— START —
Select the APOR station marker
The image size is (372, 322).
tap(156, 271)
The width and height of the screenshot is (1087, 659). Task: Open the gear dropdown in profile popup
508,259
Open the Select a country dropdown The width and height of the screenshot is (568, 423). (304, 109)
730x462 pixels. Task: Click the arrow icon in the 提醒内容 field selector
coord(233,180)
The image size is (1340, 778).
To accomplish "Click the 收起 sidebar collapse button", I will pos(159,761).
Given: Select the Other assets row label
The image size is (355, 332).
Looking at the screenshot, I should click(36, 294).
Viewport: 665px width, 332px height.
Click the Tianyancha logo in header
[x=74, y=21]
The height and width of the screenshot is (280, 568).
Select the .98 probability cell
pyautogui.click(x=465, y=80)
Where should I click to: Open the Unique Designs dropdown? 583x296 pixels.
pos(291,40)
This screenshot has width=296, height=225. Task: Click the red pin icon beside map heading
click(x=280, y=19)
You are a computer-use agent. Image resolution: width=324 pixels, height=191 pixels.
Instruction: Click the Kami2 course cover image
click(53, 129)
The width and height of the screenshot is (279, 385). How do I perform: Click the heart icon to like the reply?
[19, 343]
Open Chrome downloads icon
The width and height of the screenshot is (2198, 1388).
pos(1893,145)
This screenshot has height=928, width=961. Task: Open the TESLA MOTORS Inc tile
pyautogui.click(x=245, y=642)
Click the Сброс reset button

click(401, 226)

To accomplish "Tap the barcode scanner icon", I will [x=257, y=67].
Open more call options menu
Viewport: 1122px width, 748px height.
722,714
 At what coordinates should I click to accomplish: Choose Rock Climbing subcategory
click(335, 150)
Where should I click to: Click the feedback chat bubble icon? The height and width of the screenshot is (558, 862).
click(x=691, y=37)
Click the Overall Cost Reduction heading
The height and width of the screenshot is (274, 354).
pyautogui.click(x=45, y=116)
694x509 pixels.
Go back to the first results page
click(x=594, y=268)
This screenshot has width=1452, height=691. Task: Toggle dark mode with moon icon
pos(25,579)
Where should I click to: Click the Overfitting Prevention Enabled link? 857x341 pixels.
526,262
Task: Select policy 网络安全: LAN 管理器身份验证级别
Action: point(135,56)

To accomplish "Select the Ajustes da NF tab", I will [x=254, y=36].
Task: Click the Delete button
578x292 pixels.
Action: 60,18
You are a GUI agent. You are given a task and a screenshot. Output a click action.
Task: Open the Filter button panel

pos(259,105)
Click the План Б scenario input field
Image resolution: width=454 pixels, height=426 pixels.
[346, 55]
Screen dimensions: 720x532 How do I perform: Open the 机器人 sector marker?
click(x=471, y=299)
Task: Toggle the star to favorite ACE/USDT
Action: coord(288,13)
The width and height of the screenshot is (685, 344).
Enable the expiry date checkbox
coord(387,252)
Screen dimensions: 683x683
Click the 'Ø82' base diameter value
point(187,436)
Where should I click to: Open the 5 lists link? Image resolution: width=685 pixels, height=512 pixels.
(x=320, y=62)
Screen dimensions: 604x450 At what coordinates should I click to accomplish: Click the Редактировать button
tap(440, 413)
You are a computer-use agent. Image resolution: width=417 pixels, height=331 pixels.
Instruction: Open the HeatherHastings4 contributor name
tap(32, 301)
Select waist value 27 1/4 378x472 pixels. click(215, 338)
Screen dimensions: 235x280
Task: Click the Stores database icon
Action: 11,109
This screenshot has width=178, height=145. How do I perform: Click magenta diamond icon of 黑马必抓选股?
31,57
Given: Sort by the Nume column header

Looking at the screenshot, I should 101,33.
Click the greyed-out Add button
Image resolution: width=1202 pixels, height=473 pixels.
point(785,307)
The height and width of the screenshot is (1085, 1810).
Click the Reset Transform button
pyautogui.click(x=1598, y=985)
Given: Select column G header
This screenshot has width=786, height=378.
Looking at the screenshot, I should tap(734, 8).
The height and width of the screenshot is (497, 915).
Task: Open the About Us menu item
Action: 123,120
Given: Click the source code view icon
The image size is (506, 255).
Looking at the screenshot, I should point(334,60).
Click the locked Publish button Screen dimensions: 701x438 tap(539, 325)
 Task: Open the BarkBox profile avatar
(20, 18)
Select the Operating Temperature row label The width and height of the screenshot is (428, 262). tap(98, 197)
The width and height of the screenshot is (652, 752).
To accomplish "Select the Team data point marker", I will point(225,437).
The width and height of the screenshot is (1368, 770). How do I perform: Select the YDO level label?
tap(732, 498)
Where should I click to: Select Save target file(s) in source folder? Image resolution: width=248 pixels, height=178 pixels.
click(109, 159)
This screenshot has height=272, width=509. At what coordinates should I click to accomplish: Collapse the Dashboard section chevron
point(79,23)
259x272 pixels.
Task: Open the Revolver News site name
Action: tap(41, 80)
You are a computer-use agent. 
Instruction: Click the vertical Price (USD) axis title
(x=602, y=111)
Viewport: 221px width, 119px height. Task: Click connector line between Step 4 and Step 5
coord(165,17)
— END —
Required work
Please identify every line in the listing above that contains the word "field".

Answer to the task
730x462 pixels. Task: Click the arrow icon in the 提醒内容 field selector
Click the План Б scenario input field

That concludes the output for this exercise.